▶ DIRECTIONS FOR THIS TASK: A verbatim repetition of the data below is requested, without images.

▶ RECORDS SUPPLIED:
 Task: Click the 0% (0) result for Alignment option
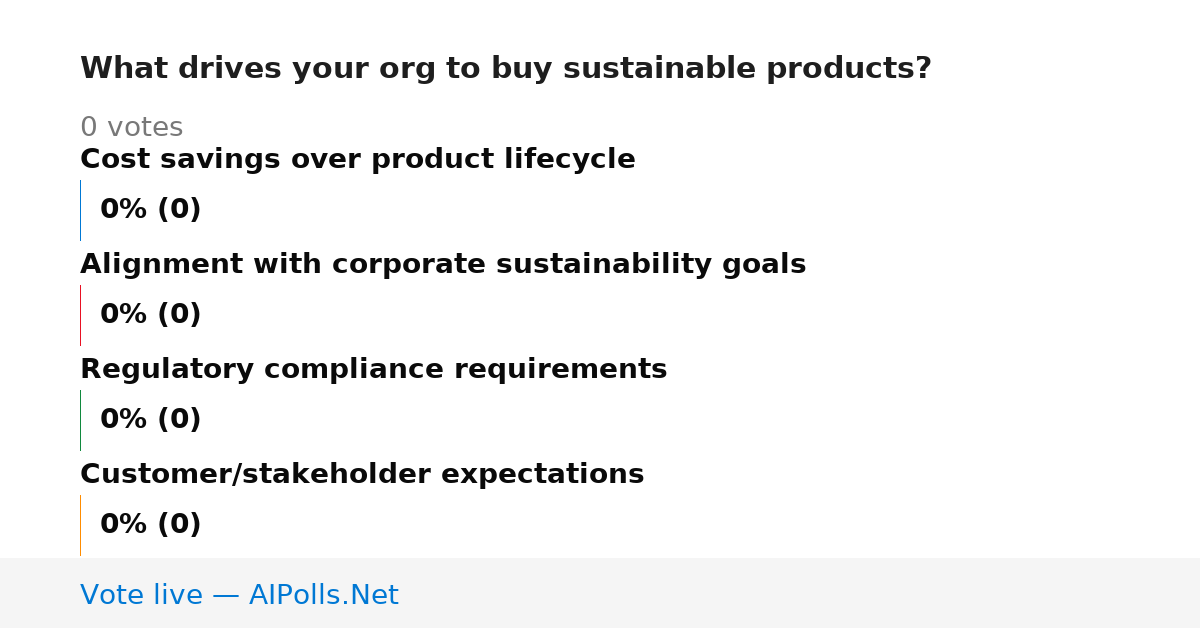[x=151, y=315]
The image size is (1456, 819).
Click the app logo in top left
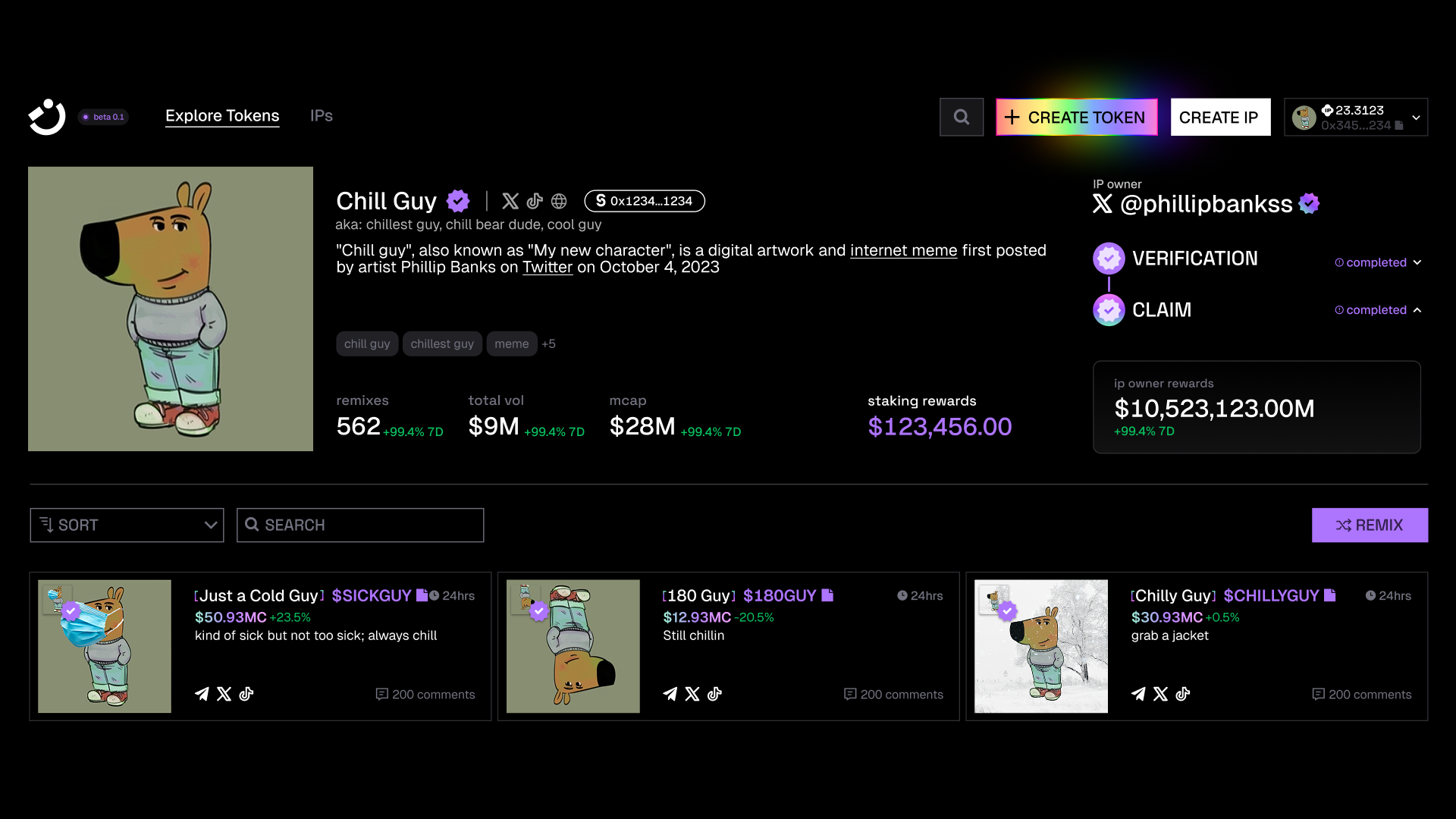[x=47, y=117]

▶ OUTPUT OF THE EXERCISE:
 Task: Click the 0% (0) result for Alignment option
[x=151, y=315]
The image size is (1456, 819).
Click the app logo in top left
[x=47, y=117]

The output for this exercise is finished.